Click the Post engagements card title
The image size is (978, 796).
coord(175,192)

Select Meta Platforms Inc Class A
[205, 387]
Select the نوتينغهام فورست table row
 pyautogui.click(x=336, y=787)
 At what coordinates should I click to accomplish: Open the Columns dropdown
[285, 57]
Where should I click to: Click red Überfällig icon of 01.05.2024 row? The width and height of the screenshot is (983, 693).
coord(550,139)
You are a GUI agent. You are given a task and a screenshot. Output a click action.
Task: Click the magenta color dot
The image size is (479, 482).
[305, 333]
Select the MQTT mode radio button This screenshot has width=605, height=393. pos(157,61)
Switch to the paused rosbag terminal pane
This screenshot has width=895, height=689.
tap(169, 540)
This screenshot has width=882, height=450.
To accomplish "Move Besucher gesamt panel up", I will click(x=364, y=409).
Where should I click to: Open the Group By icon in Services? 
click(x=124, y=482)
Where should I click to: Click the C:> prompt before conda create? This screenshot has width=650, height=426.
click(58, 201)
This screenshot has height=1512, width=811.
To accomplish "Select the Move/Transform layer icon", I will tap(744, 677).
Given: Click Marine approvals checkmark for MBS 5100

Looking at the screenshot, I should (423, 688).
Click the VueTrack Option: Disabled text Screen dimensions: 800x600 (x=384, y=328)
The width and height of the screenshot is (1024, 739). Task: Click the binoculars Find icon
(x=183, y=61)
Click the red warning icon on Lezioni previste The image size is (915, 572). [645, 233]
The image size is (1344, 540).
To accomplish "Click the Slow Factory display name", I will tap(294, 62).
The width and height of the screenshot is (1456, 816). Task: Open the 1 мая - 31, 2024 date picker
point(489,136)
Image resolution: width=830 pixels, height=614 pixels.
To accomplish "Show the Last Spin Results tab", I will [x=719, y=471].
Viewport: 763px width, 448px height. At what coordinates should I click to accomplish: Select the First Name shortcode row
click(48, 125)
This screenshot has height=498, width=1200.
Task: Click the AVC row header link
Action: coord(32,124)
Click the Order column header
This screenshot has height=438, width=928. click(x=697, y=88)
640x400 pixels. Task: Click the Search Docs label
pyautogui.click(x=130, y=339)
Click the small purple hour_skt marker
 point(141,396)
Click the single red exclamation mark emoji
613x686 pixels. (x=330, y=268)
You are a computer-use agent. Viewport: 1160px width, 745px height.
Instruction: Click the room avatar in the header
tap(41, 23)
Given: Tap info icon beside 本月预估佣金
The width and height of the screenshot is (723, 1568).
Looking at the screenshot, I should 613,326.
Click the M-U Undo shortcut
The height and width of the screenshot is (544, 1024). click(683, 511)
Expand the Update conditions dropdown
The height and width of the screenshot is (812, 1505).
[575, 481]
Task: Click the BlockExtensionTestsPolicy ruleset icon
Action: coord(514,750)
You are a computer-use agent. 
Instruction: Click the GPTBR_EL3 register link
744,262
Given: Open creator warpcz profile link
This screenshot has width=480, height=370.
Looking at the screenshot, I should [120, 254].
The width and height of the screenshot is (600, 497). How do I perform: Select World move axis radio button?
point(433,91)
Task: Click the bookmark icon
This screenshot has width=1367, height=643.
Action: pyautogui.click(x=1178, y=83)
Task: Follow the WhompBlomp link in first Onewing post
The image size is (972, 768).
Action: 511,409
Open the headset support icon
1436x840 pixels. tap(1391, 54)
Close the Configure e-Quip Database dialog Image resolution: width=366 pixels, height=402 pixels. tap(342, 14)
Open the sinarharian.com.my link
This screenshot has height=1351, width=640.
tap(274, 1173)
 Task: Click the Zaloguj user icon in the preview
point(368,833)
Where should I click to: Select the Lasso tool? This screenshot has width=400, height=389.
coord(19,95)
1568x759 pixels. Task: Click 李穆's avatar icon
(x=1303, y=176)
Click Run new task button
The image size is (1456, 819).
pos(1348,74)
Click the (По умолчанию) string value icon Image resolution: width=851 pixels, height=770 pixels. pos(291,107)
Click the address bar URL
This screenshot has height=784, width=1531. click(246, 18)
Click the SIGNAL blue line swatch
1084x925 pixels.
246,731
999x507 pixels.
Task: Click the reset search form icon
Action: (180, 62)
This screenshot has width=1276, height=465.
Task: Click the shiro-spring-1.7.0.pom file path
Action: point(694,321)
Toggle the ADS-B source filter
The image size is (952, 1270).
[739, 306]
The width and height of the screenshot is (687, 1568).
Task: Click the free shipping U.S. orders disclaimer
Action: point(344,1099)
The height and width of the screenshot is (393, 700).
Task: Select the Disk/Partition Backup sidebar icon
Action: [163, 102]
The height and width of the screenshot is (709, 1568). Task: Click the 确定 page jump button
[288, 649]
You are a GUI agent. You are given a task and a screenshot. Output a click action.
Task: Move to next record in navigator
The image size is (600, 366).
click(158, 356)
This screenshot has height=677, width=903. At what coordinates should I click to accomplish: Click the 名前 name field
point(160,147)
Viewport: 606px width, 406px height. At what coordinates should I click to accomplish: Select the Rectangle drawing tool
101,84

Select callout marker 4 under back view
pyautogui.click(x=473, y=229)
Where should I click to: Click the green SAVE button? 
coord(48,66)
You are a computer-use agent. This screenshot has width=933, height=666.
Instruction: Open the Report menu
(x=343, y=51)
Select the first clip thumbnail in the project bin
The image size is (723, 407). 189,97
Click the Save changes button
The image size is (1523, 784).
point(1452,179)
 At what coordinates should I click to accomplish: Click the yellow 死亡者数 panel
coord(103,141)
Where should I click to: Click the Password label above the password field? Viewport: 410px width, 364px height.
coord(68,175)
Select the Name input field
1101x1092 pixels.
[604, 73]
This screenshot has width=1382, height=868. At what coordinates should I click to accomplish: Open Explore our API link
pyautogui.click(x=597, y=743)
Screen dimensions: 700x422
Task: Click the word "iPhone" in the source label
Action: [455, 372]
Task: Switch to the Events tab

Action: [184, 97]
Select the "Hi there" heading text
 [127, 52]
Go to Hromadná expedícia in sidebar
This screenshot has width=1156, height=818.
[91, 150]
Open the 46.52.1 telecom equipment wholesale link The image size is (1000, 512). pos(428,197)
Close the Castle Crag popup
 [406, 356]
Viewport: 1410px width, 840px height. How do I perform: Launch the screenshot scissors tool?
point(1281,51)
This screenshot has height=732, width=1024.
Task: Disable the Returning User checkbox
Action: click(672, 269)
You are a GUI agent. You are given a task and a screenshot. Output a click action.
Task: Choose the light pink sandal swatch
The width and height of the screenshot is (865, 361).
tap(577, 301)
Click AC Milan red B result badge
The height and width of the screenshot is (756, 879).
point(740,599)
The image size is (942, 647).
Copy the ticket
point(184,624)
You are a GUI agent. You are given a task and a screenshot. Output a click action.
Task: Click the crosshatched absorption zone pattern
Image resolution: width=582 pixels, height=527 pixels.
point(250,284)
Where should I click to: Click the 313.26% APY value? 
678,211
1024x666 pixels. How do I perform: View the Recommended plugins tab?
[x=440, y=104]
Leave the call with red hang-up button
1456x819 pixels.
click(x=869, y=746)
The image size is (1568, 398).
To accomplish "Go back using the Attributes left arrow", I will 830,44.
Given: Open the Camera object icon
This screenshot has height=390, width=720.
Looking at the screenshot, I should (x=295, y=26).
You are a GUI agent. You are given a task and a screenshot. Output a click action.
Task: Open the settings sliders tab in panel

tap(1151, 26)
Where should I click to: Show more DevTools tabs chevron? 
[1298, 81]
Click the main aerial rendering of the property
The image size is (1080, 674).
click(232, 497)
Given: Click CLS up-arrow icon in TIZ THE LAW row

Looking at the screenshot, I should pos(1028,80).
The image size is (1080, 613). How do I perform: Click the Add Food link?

### Problem to solve:
From the line containing "Given: Open the Camera object icon" down to the end of the listing above, return each line exactly as it appears and nothing more.

### Response to the exercise:
Given: Open the Camera object icon
This screenshot has height=390, width=720.
Looking at the screenshot, I should (x=295, y=26).
You are a GUI agent. You are given a task and a screenshot. Output a click action.
Task: Open the settings sliders tab in panel

tap(1151, 26)
Where should I click to: Show more DevTools tabs chevron? 
[1298, 81]
Click the main aerial rendering of the property
The image size is (1080, 674).
click(232, 497)
Given: Click CLS up-arrow icon in TIZ THE LAW row

Looking at the screenshot, I should pos(1028,80).
The image size is (1080, 613). How do I perform: Click the Add Food link?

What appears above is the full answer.